◆ Excerpted text ◆
Make sure you have the required libraries installed and a compatible GPU if you want to run this code on a GPU.

#Training JAX model using data generators

In JAX, you can create a training loop for a model using manual iteration and gradient updates. Here's how you can train a JAX model on the CIFAR-10 dataset:

In [None]:
import jax
import jax.numpy as jnp
from flax import linen as nn
import optax
import numpy as np
from jax import jit, random, value_and_grad, vmap, pmap
from jax.example_libraries import optimizers
from tqdm import tqdm


# Define the model (similar to the previous Keras and Pytorch examples)


class net(nn.Module):
    num_classes: int

    @nn.compact
    def __call__(self, x):
        x = nn.Conv(32, kernel_size=(3, 3), padding='SAME')(x)
        x = nn.relu(x)
        x = nn.max_pool(x, window_shape=(2, 2), strides=(2, 2))
        x = nn.Conv(64, kernel_size=(3, 3), padding='SAME')(x)
        x = nn.relu(x)
        x = nn.max_pool(x, window_shape=(2, 2), strides=(2, 2))
        x = nn.Conv(64, kernel_size=(3, 3), padding='SAME')(x)
        x = nn.relu(x)
        x = x.reshape((x.shape[0], -1))
        x = nn.Dense(features=10)(x)
        x = nn.log_softmax(x)

        return x



# Create an instance of the model
rng = jax.random.PRNGKey(0)
input_shape = (64, 32, 32, 3)  # Batch size of 64, input shape
model = net(num_classes=10)
params = model.init(rng, jnp.ones(input_shape, dtype=jnp.float32))


#load and preprocess data
(x_train, y_train), (x_valid, y_valid) = cifar10.load_data()
print(f"\nNumber of training samples: {len(x_train)} with samples shape: {x_train.shape[1:]}")
print(f"Number of validation samples: {len(x_valid)} with samples shape: {x_valid.shape[1:]}")


x_train_normalized = jnp.array(x_train / 255.)
x_valid_normalized = jnp.array(x_valid / 255.)

# One hot encoding applied to the labels. We have 10
# classes in the dataset, hence the depth of OHE would be 10
y_train_ohe = jnp.squeeze(jax.nn.one_hot(y_train, num_classes=10))

◆ Stored data ◆
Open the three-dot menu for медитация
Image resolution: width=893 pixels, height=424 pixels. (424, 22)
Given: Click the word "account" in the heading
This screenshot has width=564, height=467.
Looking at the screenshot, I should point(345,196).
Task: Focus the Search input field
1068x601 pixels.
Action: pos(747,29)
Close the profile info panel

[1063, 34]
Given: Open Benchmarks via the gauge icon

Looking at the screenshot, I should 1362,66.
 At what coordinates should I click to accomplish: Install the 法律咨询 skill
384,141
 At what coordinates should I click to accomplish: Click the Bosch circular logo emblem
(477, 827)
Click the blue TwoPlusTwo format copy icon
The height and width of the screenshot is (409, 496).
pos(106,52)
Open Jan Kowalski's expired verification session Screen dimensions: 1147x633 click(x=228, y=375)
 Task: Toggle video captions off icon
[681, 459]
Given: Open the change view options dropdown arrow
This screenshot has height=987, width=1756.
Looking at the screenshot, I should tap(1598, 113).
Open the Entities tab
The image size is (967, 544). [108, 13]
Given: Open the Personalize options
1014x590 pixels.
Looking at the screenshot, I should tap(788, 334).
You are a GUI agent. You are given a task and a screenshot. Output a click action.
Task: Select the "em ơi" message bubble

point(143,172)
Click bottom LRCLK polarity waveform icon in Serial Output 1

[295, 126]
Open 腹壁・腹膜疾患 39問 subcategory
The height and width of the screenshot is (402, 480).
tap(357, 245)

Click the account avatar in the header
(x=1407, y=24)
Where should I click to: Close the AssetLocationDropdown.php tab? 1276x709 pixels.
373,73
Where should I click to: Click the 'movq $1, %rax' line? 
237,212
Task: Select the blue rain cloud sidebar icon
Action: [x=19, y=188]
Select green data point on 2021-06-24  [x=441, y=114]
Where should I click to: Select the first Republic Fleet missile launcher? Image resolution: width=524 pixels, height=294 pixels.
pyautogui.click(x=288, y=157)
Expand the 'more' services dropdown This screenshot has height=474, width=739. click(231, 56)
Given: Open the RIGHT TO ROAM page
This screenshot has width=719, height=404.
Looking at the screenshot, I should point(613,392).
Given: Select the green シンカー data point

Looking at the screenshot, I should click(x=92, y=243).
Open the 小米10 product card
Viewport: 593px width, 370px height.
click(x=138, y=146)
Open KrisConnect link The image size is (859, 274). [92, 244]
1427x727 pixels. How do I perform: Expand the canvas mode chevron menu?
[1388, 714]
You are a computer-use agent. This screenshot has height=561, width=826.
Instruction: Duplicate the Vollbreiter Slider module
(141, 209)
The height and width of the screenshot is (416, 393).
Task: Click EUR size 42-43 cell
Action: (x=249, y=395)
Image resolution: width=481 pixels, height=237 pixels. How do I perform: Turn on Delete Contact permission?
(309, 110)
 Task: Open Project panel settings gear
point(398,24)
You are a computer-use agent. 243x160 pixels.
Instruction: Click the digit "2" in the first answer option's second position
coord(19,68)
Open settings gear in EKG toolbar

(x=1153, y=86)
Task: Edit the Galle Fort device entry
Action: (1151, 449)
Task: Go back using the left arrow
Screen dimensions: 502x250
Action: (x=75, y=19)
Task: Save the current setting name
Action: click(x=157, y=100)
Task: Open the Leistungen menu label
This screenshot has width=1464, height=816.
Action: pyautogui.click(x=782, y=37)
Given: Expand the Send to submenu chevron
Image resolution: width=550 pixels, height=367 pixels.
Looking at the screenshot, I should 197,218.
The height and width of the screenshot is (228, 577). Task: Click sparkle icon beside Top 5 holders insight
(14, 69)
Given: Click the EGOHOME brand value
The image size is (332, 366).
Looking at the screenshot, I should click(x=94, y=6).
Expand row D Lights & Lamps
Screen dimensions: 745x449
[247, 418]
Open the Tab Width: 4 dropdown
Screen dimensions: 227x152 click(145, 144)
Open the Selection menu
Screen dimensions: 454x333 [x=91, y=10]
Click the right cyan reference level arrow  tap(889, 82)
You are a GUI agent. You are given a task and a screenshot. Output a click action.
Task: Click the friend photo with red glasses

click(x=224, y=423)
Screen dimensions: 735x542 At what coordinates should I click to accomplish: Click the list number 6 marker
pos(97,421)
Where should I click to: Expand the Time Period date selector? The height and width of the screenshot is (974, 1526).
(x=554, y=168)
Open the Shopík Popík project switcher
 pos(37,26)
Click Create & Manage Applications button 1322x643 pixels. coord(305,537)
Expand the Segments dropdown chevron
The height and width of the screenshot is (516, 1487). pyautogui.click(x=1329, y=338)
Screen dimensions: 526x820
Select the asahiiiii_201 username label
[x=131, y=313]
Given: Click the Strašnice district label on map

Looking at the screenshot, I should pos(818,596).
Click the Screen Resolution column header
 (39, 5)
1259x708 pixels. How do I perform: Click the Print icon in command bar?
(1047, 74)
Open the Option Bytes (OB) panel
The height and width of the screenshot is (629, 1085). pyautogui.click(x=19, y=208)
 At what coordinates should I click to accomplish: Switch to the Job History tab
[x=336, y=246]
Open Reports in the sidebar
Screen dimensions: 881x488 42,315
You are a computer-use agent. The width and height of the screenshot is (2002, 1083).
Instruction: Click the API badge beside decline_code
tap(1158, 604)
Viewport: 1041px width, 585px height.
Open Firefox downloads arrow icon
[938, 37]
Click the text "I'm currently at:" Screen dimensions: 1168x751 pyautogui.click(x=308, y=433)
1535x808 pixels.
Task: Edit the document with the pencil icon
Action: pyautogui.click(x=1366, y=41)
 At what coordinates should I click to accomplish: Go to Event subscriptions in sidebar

◆ Jobs ◆
**A)** Pull out everything in the JAX excerpt from "# Create an" down to "model.init(rng, jnp.ones(input_shape, dtype=jnp.float32))", copied word for word.
**B)** Rewrite everything in the records from the line containing "Expand row D Lights & Lamps" down to the line containing "click(x=224, y=423)", replacing "red glasses" with "blue glasses" and changing nothing else.
The JAX excerpt and the records come from unrelated sources.

◆ Worked solutions ◆
**A)**
# Create an instance of the model
rng = jax.random.PRNGKey(0)
input_shape = (64, 32, 32, 3)  # Batch size of 64, input shape
model = net(num_classes=10)
params = model.init(rng, jnp.ones(input_shape, dtype=jnp.float32))

**B)**
Expand row D Lights & Lamps
Screen dimensions: 745x449
[247, 418]
Open the Tab Width: 4 dropdown
Screen dimensions: 227x152 click(145, 144)
Open the Selection menu
Screen dimensions: 454x333 [x=91, y=10]
Click the right cyan reference level arrow  tap(889, 82)
You are a GUI agent. You are given a task and a screenshot. Output a click action.
Task: Click the friend photo with blue glasses

click(x=224, y=423)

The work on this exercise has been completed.